そして監督、僕の元へ「OKがでた」と言いに来る。
すげぇ・・・しかし、いいのか!?
審判が僕に歩み寄り、理由を教えてくれた。
「おまえはキャッチャーだったのか!?
いつもおまえ内野やってたよな。
それで今日がイタリア最後の試合だってな。
リーグ戦だったらキャッチャーやらせてあげられないけど
このトーナメント戦で、おまえら2チームは次に進まないってオレは知ってるし
それに今日、相手チームで1人遅刻して来たヤツがいて
そのために試合時間遅らせてるんだよ。
本当なら不戦敗で、もう向こうの負けなんだよ。
だから今日はおまえキャッチャーやってもいいよ。
ただ、相手チームに許可をもらわないとダメだけど」
そして相手チームの監督
「いいよ。オレは最近までセリエAでプレーしてたんだけど
生で日本人のキャッチャーなんて今まで見たことないよ。
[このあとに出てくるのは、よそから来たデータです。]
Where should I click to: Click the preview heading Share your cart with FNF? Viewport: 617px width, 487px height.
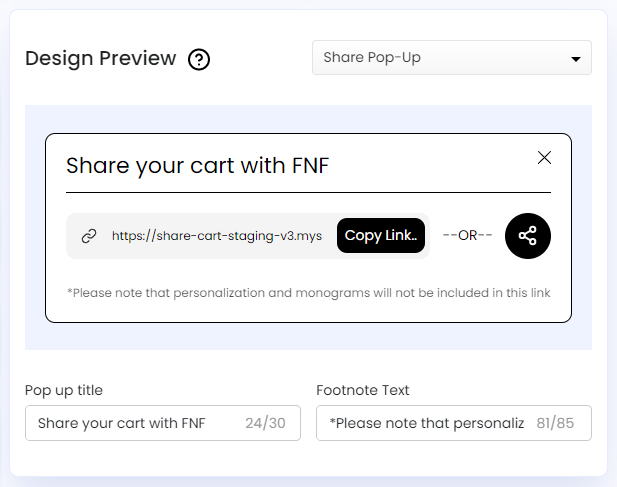pyautogui.click(x=197, y=165)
楽しみだ!」
と許可をくれた。
僕、渾身のガッツポーズ!
そしてチームメイト全員が僕の頭を叩きに来た。
みんな僕がキャッチャーをやりたいことを知っている。
「おうヤギ!そんなにキャッチャーがやりたいなら
おまえイタリア人になれよ!そうすりゃ毎回キャッチャーができるぞ!
イタリア女と結婚すりゃ、おまえもイタリア人だ☆
駅前に毎晩立ってる女を俺が紹介してやる!
ちなみにイタリア人じゃないけど! がははは(笑)」
こんな感じの少々ブラックな会話が普段飛び交っていた。
ついに、イタリア女と結婚しなくてもキャッチャーができる(笑)
そして試合。
22-0。5回終了時点で相手チームがギブアップしたために
本来はどんな点差でも7回までは行うのに、5回で終わってしまった。
なので、僕のキャッチャーとしての出場機会も5イニング。
5イニングとは言え、いつもはフォアボール連発の我がチームのピッチャー相手に
0フォアボールで乗り切り、そして彼の完封劇に加担し
僕は僕で、3塁ランナーをキャッチャー牽制で刺し
チームメイトもヒいた「しまっていこー!」を何度か発し
審判に「楽しんでるな!」とまで言われ
9月の中旬のくせに脱水症状まで起こすというおまけも付けといた。
完璧な、祭りだった。
試合後、6回から投げる予定だった我がチームのエースに
「今日はおまえとバッテリー組めると思ってたのに
試合が早く終わっちゃってできなかったな。残念だよ。
でも、来年はオレとおまえでバッテリー組めるんだよな!?」
と、返答に困る一言をもらい、胸がいっぱいになる。
そういえば今日はイタリアでのラスト試合だった。